Rappel : votre RTI est autodéterminée dans le cadre d’une limite annuelle non-anormale, la rendant alors déductible du résultat de votre EI/IS. Si vous prélevez plus que votre RTI accordée, l’excédent ainsi prélevé relèverait de la catégorie des dividendes, non déductibles du résultat de l’EI/IS et soumis à l’impôt et aux cotisations sociales obligatoires selon les règles de notre précédent article (QdM n° 9955).
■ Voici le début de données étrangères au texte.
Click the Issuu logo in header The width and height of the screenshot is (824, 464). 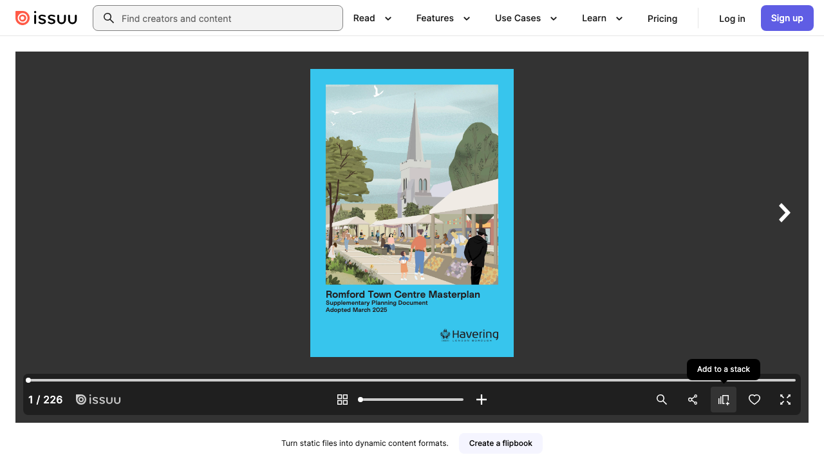point(46,18)
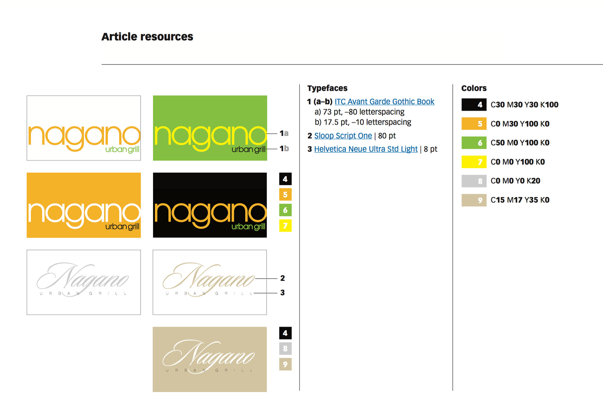Select the white nagano urban grill logo thumbnail
Viewport: 603px width, 402px height.
[x=84, y=128]
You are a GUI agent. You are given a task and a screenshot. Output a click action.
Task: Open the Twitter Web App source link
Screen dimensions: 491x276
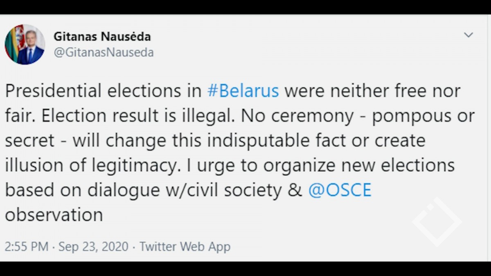[185, 247]

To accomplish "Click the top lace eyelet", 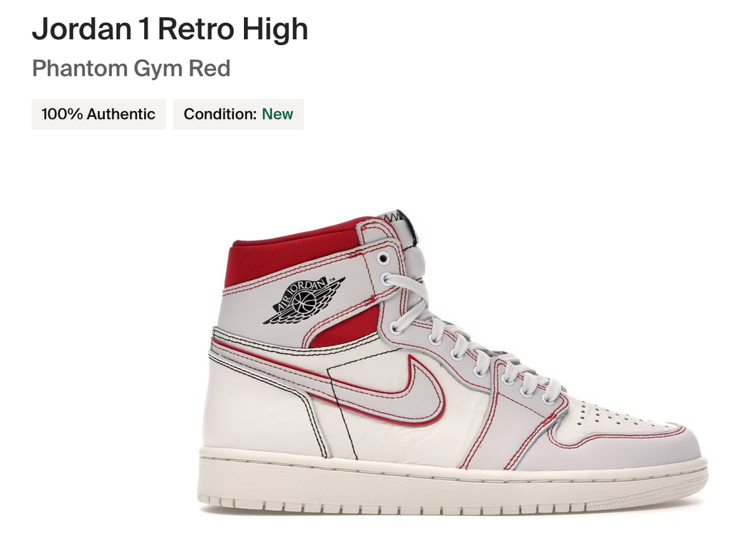I will (x=384, y=258).
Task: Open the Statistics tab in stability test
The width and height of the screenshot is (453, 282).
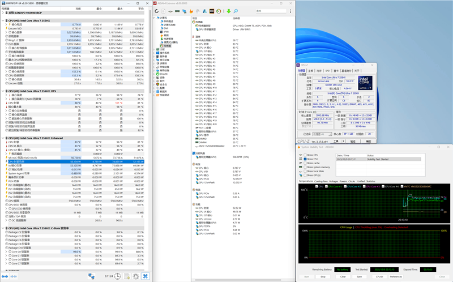Action: (371, 181)
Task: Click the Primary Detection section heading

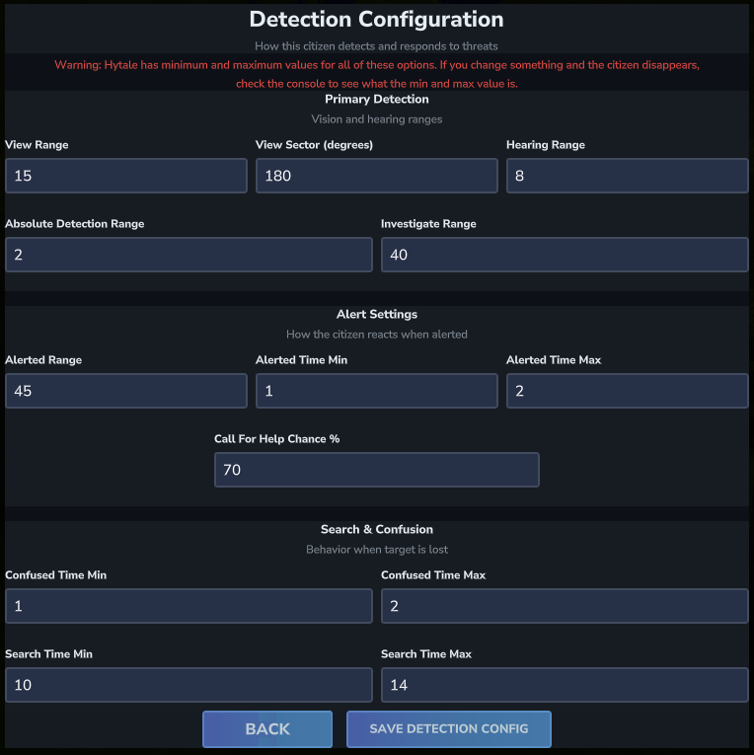Action: click(376, 99)
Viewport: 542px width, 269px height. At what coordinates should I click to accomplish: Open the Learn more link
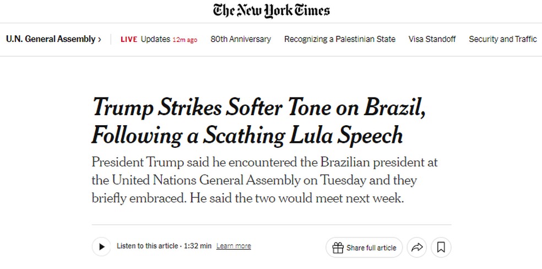tap(234, 246)
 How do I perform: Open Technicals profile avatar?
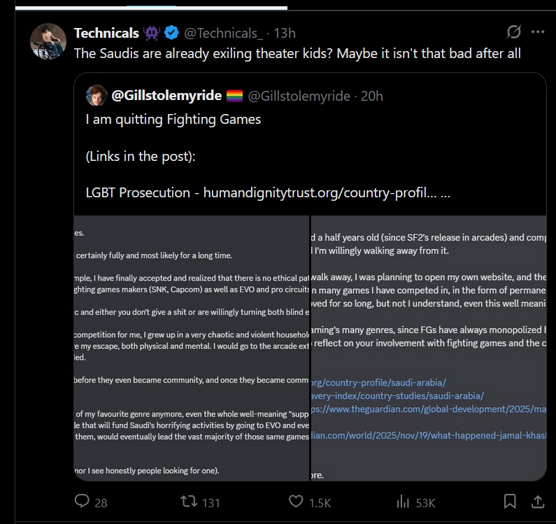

Attention alors : si cela devait être le cas, cela voudrait dire que votre EI/IS n’est ni pilotée, ni gérée ; « piquer dans votre caisse » devient alors une infraction sanctionnable, un délit potentiel ! D’où de grandes désillusions à l’arrivée quant à l’optimisation à laquelle vous auriez rêvée… sans parler du risque de contrôle fiscal face à une rémunération anormale (au sens fiscal) générant alors un déficit fautif de votre activité EI/IS. En sus, les cotisations sociales qui seraient exigées sur la quote-part d’une rémunération jugée anormale ne constitueraient pas des dépenses déductibles…
Mention « EI » obligatoire anecdotique
Les Urssaf et de nombreuses AGA ont communiqué sur l’obligation imposée depuis le 15/05/2022 par le décret 2022-725 à tout professionnel libéral de faire figurer la mention « EI » après son nom sur ses documents et correspondances à usage professionnel. Notre avis : le décret l’impose en effet, mais le sujet est tout simplement anecdotique : aucune sanction n’est applicable en cas d’oubli. Inutile de vous inquiéter ou vous précipiter donc. L’essentiel de ce décret n’est pas là, il est détaillé dans nos deux articles des 23 et 30/09/22.